Stored data
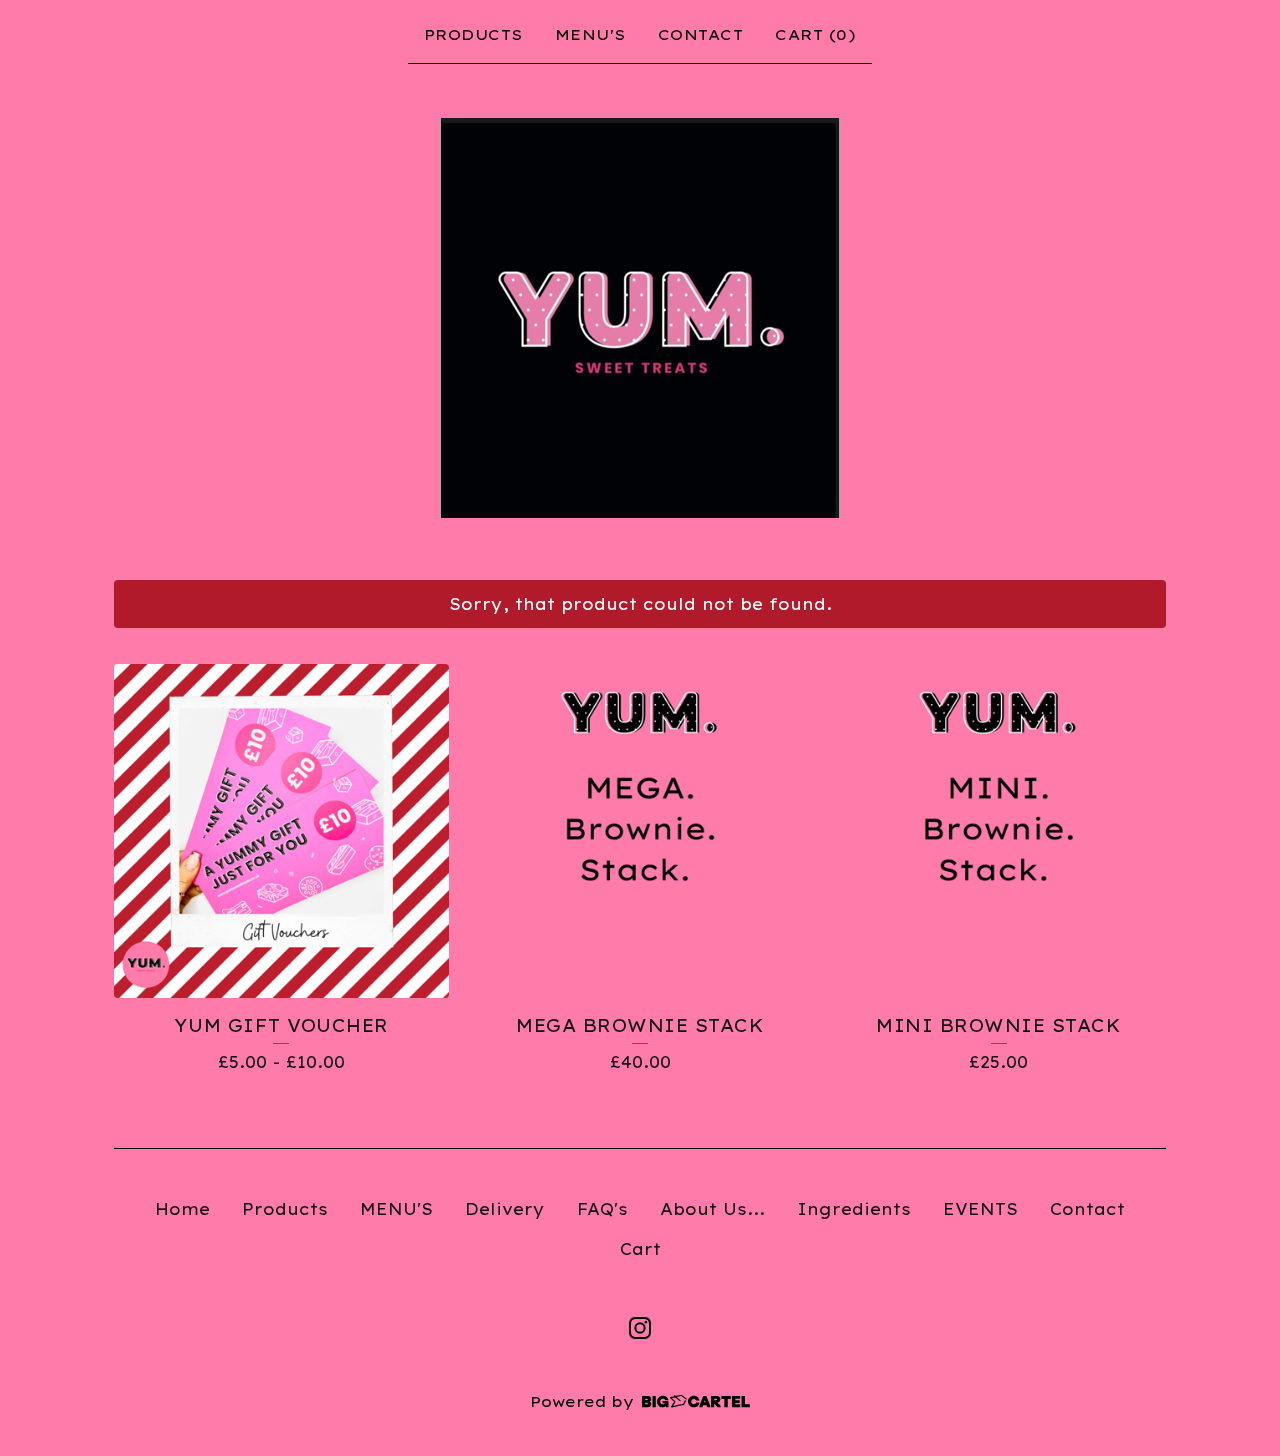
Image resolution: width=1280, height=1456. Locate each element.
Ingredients (854, 1209)
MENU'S (590, 34)
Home (182, 1209)
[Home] (640, 318)
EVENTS (980, 1209)
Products (473, 34)
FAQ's (602, 1209)
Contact (701, 34)
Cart (640, 1249)
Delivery (505, 1209)
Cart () (815, 34)
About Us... (712, 1209)
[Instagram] (640, 1328)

▸ **Directions for this task**: Reproduce each entry exactly, without the pictures.

▸ **Finished task**:
Image resolution: width=1280, height=1456. Locate each element.
Ingredients (854, 1209)
MENU'S (590, 34)
Home (182, 1209)
[Home] (640, 318)
EVENTS (980, 1209)
Products (473, 34)
FAQ's (602, 1209)
Contact (701, 34)
Cart (640, 1249)
Delivery (505, 1209)
Cart () (815, 34)
About Us... (712, 1209)
[Instagram] (640, 1328)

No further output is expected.